«Question cinéma. Dans Casino Royale, quelle est la première question que James Bond pose au Chiffre?»
C’est l’heure du souper. Nous sommes à table. Mon aîné me regarde, cherche dans sa mémoire, ne trouve rien, répond finalement:
— Je sais pas. Qu’est-ce qu’il lui demande?
— «Avez-vous des enfants?»
— Quoi! Jamais! Pourquoi il lui demanderait ça?
— Ben, il veut savoir s’il est père… ou impair.
— Niaiseux! me lance la famille d’une seule voix.

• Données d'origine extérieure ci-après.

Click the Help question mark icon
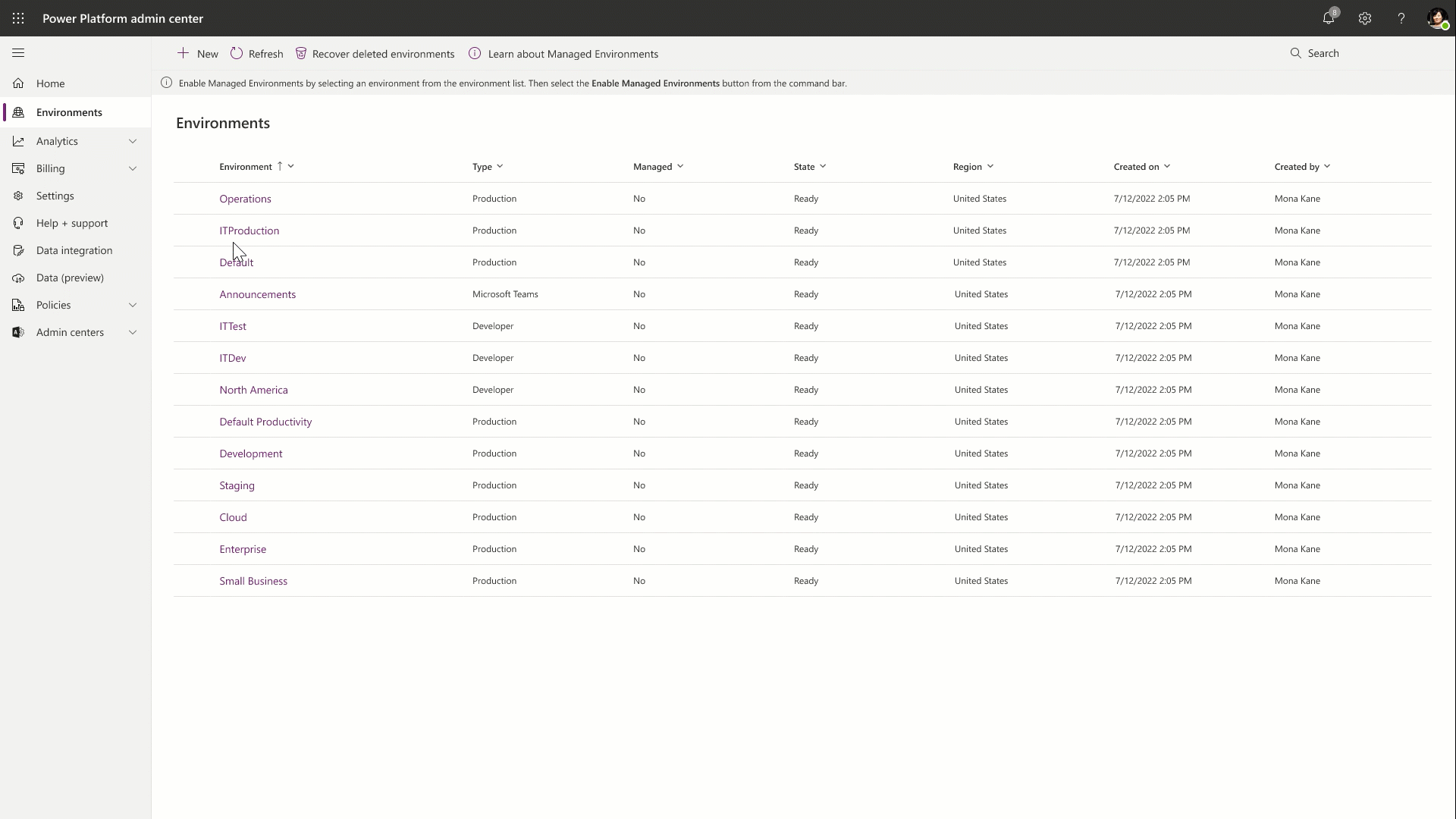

Eh oui, mes proches ont droit à ces déplorables jongleries verbales tous les soirs de la semaine. Et, je l’avoue, je serais du genre à demander à Atom Egoyan comment vont ses parents, Proton et Boson. Que voulez-vous, j’ai l’aire de Broca un peu tordue et je ne peux m’empêcher de me tourner la langue française sept fois avant de parler.
À cet égard, une des découvertes qui a le plus titillé mes neurones d’ado fut celle d’un petit livre de poche (hélas épuisé) intitulé L’Art du contrepet, par Luc Étienne. Comme un musicien de jazz découvrant l’accord de septième, je venais de dénicher une talle jouissive hallucinante. En fait, la première fois, j’ai tellement ri que j’ai presque depardieusé au beau milieu de la cuisine! Bon, tout le monde connaît les classiques: elle est folle de la messe (molle de la fesse), la berge du ravin… mais là, il y en avait des pages et des pages, dans tous les registres. (La plupart, un peu comme les limericks anglais, sont grivois et ma mère m’interdit formellement de les mentionner ici, mais vous pourrez en trouver plein d’exemples en tapant «contrepet» dans Google.)
Parfois, dans mes moments d’inquiétude, je me demande si je ne souffre pas d’une maladie de l’esprit répertoriée dans le DSM-IV. Acrobatite verbale aiguë ou Delirium verbens, genre. Mais je me dis alors que c’est quand même mieux que de mourir à petit feu de Platitudo fatalis…
Plus concrètement, le mauvais côté au quotidien, c’est que c’est assez difficile d’avoir une conversation COMPLÈTEMENT sérieuse avec moi. Le bon, aux dernières nouvelles, c’est que j’ai peu de chances, quand je serai vieux, de souffrir de… Comment ça s’appelle déjà?
Bon, je vous laisse avec ce proverbe à méditer en voiture, à l’heure de pointe, sur un pont de la Rive-Sud: Un train vaut mieux que deux Toyota.